**EXERCISE OBJECTIVE:** Once the images are set aside, print the remaining lines below exactly.

**EXTRACTED ENTRIES:**

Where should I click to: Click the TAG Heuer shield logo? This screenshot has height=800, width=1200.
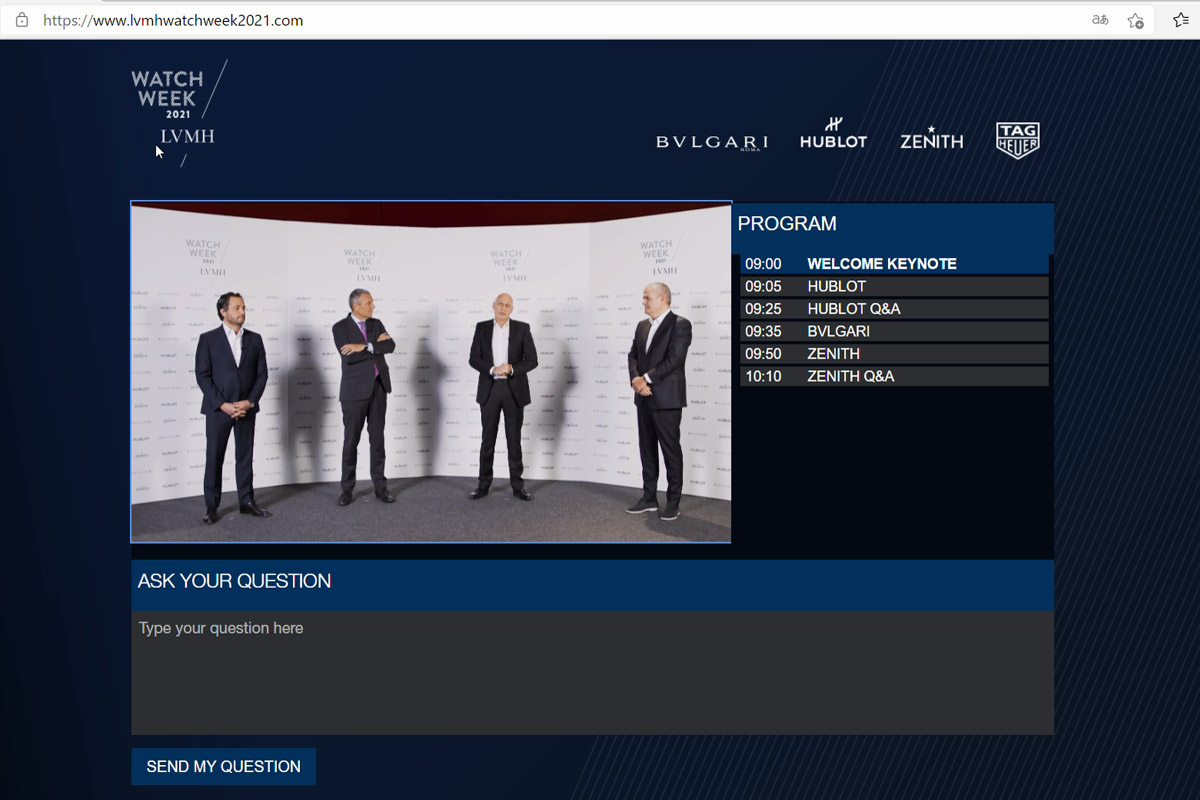click(1018, 140)
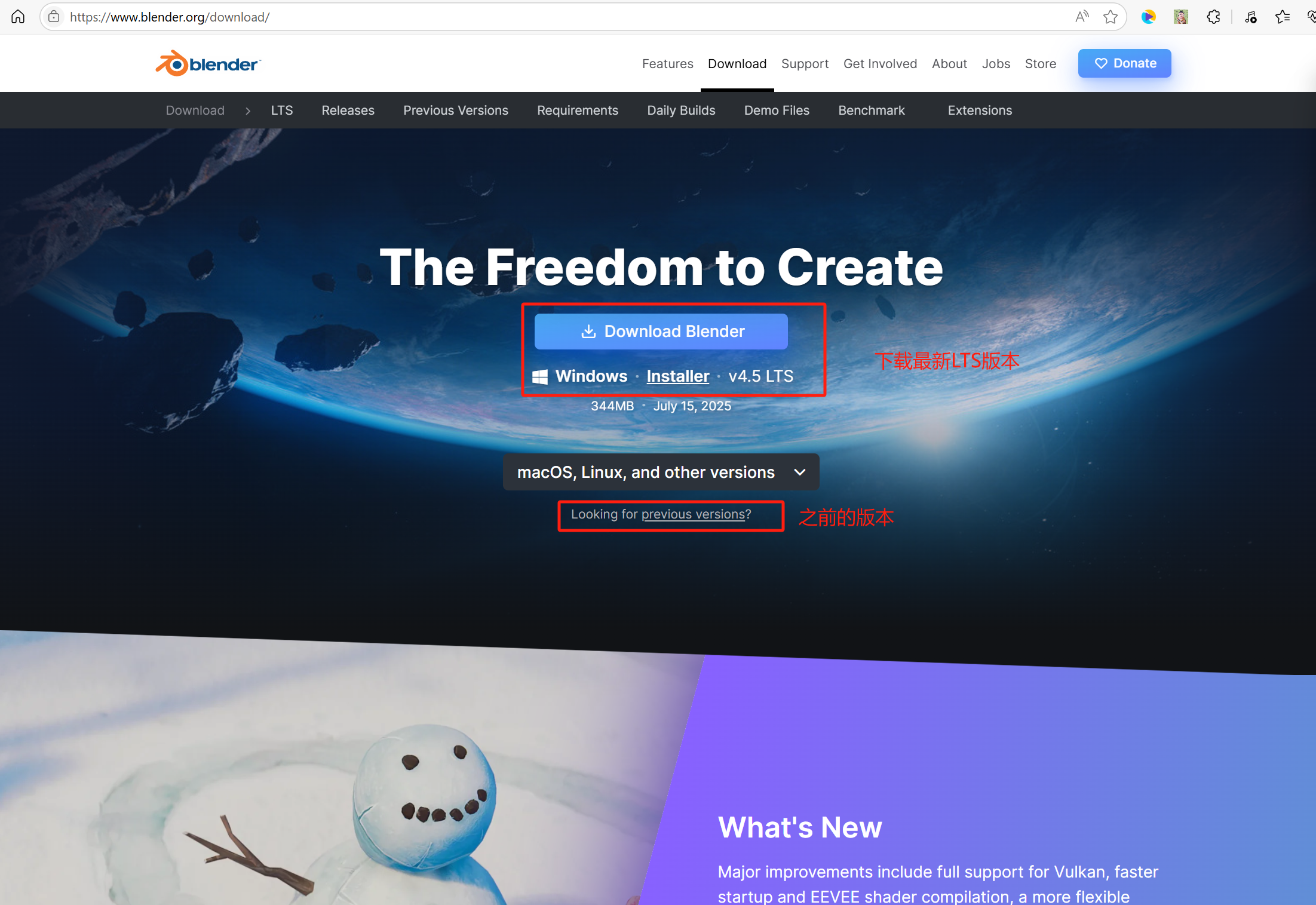The width and height of the screenshot is (1316, 905).
Task: Click the profile avatar icon
Action: (x=1180, y=17)
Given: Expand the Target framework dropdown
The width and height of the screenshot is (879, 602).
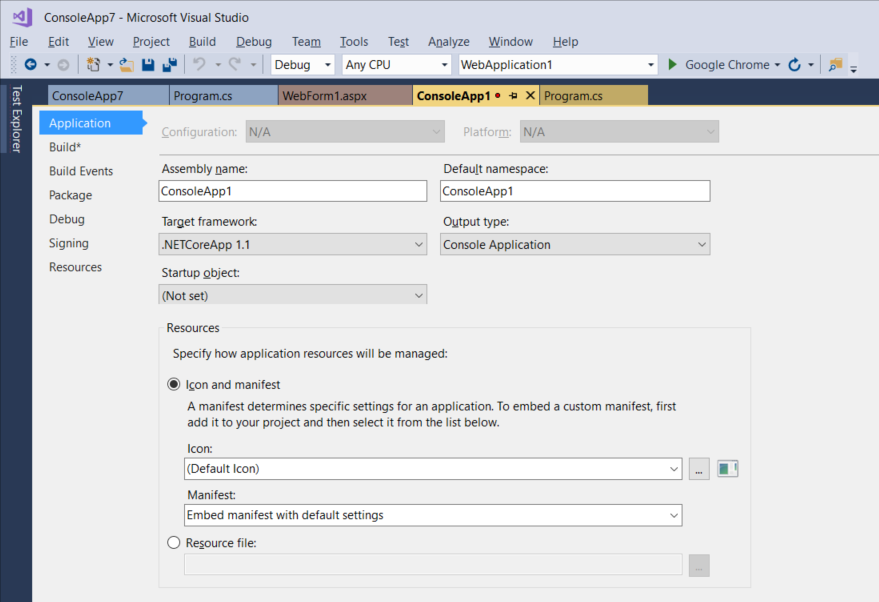Looking at the screenshot, I should pyautogui.click(x=293, y=244).
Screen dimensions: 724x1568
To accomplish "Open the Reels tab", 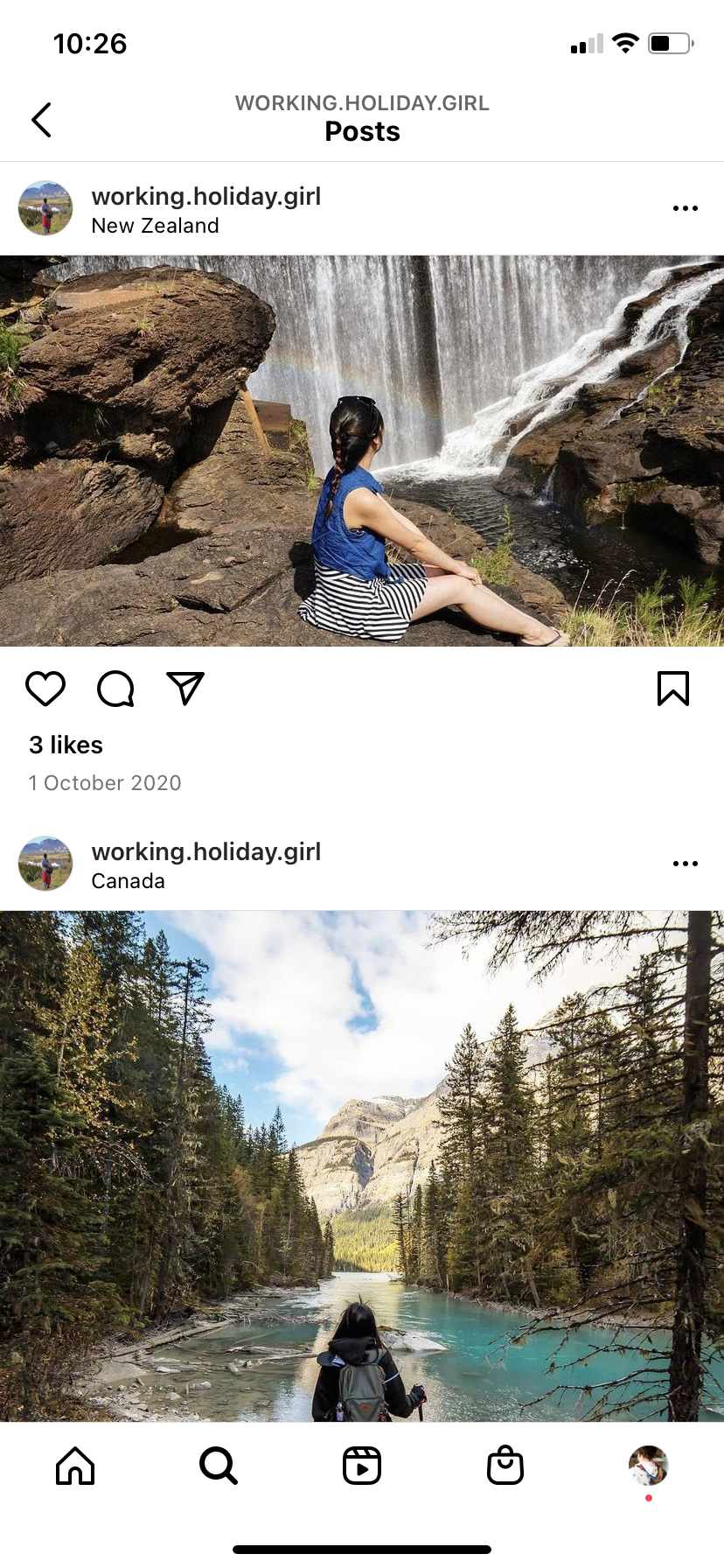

**ANSWER:**
Where should I click to: Click the TAG Heuer shield logo? This screenshot has height=800, width=1200.
click(1018, 140)
The width and height of the screenshot is (1316, 905).
Task: Click the profile avatar icon
Action: (x=1180, y=17)
Given: Expand the Target framework dropdown
The width and height of the screenshot is (879, 602).
Looking at the screenshot, I should pyautogui.click(x=293, y=244).
Screen dimensions: 724x1568
To accomplish "Open the Reels tab", 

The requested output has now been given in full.